Keep in mind Japan has always been poor in mineral resources. Faced with the prospect of fighting a war without radios or ball bearings (or having to rely on supply lines from faraway Germany), the choice was obvious.
Not ball bearings. Sleeve bearings like those in the connecting rods and crankshafts of automobile, tank, electric generator prime movers, truck engines, and aircraft engines.
I know I am asking a bit in this tread. Even though this is the SDMB, not everyone has written a doctoral thesis on ‘Metalurgical Economics of 1940’s Japan’. But these answers do miss my point.
I know Tin is useful. So are Iron, Aluminum, Chromium, Rubber and Oil. I know Japan is generally resource poor. I would think when authors make a list ‘Japan attacked in Southeast Asia to gain access to X, Y, and Z’, that X, Y, and Z are picked with criteria that take into account the amount used in Japan, amount available in Japan, amount available from Neutrals able to ship to Japan, etc. It surprises me that Tin would be at the top of such a measurement.

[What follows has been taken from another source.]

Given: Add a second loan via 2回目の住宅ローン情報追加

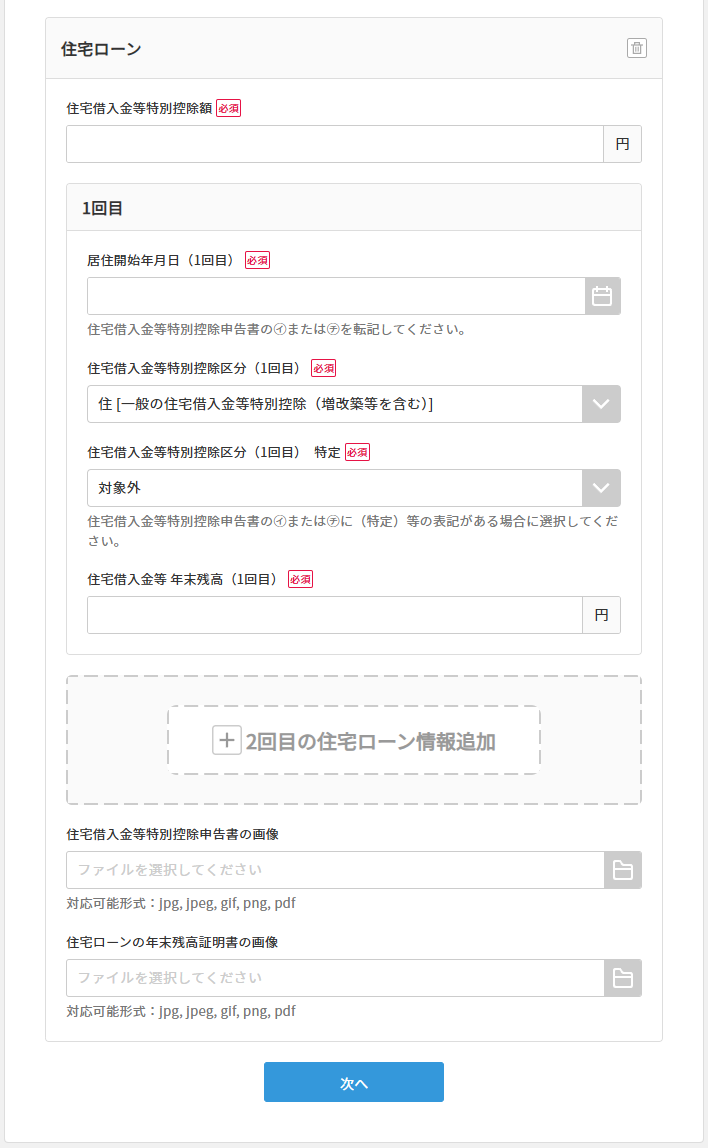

Maybe tin is on that list not because it’s what they needed the most of, but because Malaysia had tin but not iron, copper, or aluminum. Those other metals, they would have gotten by invading some other country.
Are iron, aluminum and chromium found in significant amounts in Malaya or the Dutch West Indies? If not, then there wouldn’t be much reason to list them, or any other natural resources of which Malaya and DWI had little.